During his first years as mayor, Scott remained mum about former disgraced State’s Attorney Marilyn Mosby’s staggering incompetence and blindness to lawlessness affecting the community, including business owners. In contrast, current State’s Attorney Ivan Bates has honored his crime-fighting promises by creating a Citation Docket to end the folly of crime without punishment for quality-of-life offenses. Mayor Scott, however, has refused even the modest role of a supporting actor, with police under his administration failing to write more than a few dozen citations.
This year, City Councilman Mark Conway scheduled several oversight hearings by the Public Safety Committee, which he chairs, to understand why the mayor’s police department habitually remained in their vehicles, refusing to issue citations as directed by the city’s top prosecutor. The hearings revealed the Mayor’s Office of Neighborhood Safety and Engagement had not even signed a memorandum of understanding that had been sent over months earlier from the prosecutor’s office to provide the necessary wrap-around services to prosecute low-level offenders and juveniles.
The mayor’s deafening silence to State’s Attorney Bates’ plea for collaboration persists. The state’s attorney tasked his Juvenile Division to work alongside his Major Investigations Unit to target a juvenile crime ring wreaking havoc on select communities across Baltimore. The unit uncovered a crime spree alleged to have been conducted by roughly two dozen juveniles between the ages of 12 and 17. The juveniles are accused of committing over 100 crimes in a two-month interval in 2023, including carjacking, armed robbery, assault and handgun violations. The youths allegedly operated in roving groups ranging from two to eight members and occasionally committed armed robbery and carjackings on an industrial scale.

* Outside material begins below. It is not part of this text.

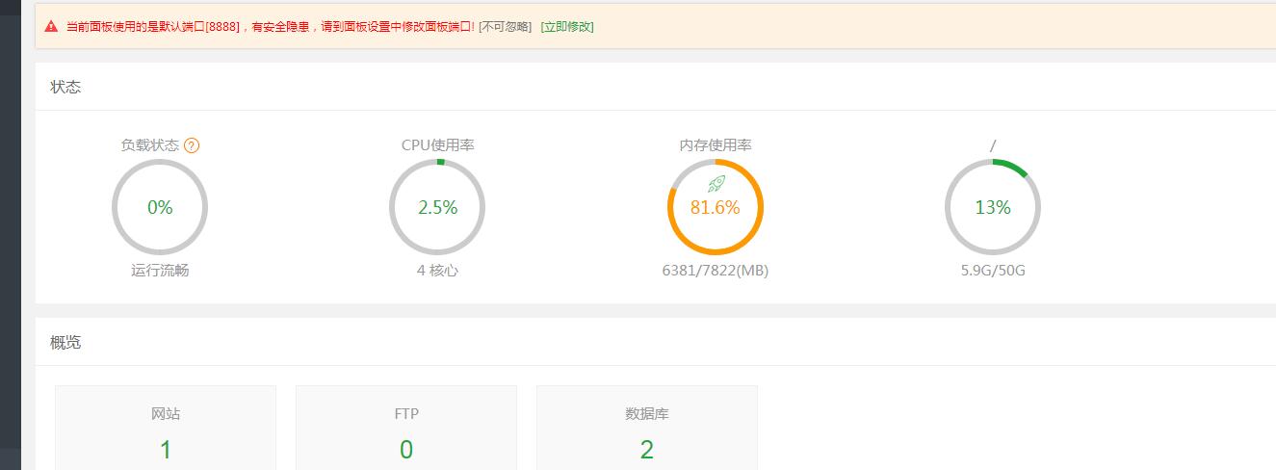Click the 5.9G/50G disk usage text

click(992, 271)
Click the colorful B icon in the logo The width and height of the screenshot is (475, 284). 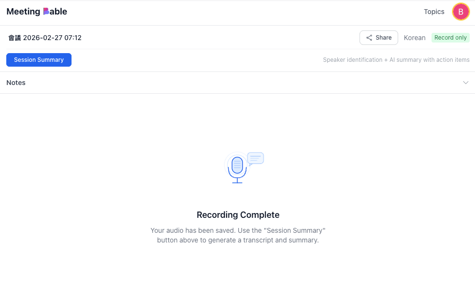pyautogui.click(x=46, y=12)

This investigation was fueled by multiple complaints about surging crime, including from Maryland State Senate President Bill Ferguson. It was assisted by a Baltimore Police Department task force endowed with the arrest powers that are key to success.
Mayor Scott should be lauding State’s Attorney Bates, the BPD task force, Gov. Wes Moore and United States Attorney Erek Barron for ridding Baltimore of this criminal enterprise. Instead, the mayor touts his Group Violence Reduction Strategy knowing full well the bulk of the city’s prosecutions are the handiwork of Barron and Bates. Further, the mayor is clueless about attacking juvenile, quality of life, and violent crimes, with over 11,000 automobiles stolen in the city in 2023, hundreds of violent carjackings, and even more armed robberies.
Mayor Scott has been AWOL in both state and local crime-fighting initiatives desperately needed for public safety. Has he overstayed his welcome? That is for the voters to decide. One thing is certain. This city would be on life support had it not been for Ivan Bates, Erek Barron and Governor Wes Moore.
Mr. Mayor, public safety is about more than soundbites. People are scared. They are frustrated and fed up with your inaction, petty political maneuvers and false promises. If you can’t work collaboratively with proven and elected crime fighters, then move aside for those who will.
Armstrong Williams (awilliams@baltsun.com) is a political analyst, syndicated columnist and owner of the broadcasting company, Howard Stirk Holdings. He is also part owner of The Baltimore Sun. This column is one of two he writes monthly about culture and politics, in addition to his weekly Owner’s Box column.